Smart Drone Energy Survey (SDES) revolutionises energy audit techniques for a diverse range of large-scale structural and thermal inspections on a variety of faults and thermal leakages.

The building sector is responsible for 40% of overall global energy consumption. Building defects including heat loss, moisture, and air leakage, account for inefficient space heating and cooling resulting in excessive energy consumption and adding to associated greenhouse gas emissions.

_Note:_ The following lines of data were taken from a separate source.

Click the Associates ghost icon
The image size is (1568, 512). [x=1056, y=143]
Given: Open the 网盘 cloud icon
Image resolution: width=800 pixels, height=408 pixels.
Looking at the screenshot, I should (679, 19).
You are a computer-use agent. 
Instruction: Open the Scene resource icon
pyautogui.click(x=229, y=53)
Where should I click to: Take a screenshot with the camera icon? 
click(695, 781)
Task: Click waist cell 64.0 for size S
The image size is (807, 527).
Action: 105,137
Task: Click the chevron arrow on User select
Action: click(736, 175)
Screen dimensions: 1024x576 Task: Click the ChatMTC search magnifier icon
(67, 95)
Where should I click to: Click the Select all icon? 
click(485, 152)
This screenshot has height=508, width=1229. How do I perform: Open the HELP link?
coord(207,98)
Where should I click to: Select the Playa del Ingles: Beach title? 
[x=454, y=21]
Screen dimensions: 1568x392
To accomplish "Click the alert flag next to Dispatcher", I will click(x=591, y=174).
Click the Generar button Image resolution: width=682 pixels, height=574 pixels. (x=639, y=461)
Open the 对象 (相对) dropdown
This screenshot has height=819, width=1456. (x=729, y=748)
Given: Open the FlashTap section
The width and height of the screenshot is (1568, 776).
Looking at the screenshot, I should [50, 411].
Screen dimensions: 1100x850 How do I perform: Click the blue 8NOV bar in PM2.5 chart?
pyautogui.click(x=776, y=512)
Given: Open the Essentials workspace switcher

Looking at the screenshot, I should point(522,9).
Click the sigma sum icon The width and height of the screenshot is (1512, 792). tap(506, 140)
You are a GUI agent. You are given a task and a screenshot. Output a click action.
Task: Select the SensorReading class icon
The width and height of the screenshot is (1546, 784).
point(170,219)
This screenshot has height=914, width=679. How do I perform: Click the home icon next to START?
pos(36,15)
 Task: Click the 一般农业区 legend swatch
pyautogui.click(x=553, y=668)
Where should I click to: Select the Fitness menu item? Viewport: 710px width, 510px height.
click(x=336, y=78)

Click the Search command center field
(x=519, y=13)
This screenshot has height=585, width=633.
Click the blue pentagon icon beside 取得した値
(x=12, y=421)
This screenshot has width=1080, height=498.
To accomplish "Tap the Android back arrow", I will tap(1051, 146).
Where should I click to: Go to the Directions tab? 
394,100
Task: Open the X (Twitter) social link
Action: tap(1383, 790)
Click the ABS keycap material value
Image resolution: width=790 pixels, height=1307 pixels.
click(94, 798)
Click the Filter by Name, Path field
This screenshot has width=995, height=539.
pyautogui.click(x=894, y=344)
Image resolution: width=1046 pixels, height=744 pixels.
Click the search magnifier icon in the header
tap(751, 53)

Building inspections and energy surveys are performed to detect building defects such as cracks, moisture and air losses, however, being highly labour intensive and time consuming, these existing survey methods are not suitable for large-scale audits.

Smart Drone Energy Survey (SDES)

SDES provide a time-efficient, cost-effective, and near-autonomous solution to large scale building façade inspections.

SDES utilises onboard low-power hardware that includes sophisticated sensors and cameras that are capable of:

  1. Thermographic 3D reconstruction of buildings in real-time
  2. Autonomous detection of various building faults though embedded Artificial Intelligence (AI)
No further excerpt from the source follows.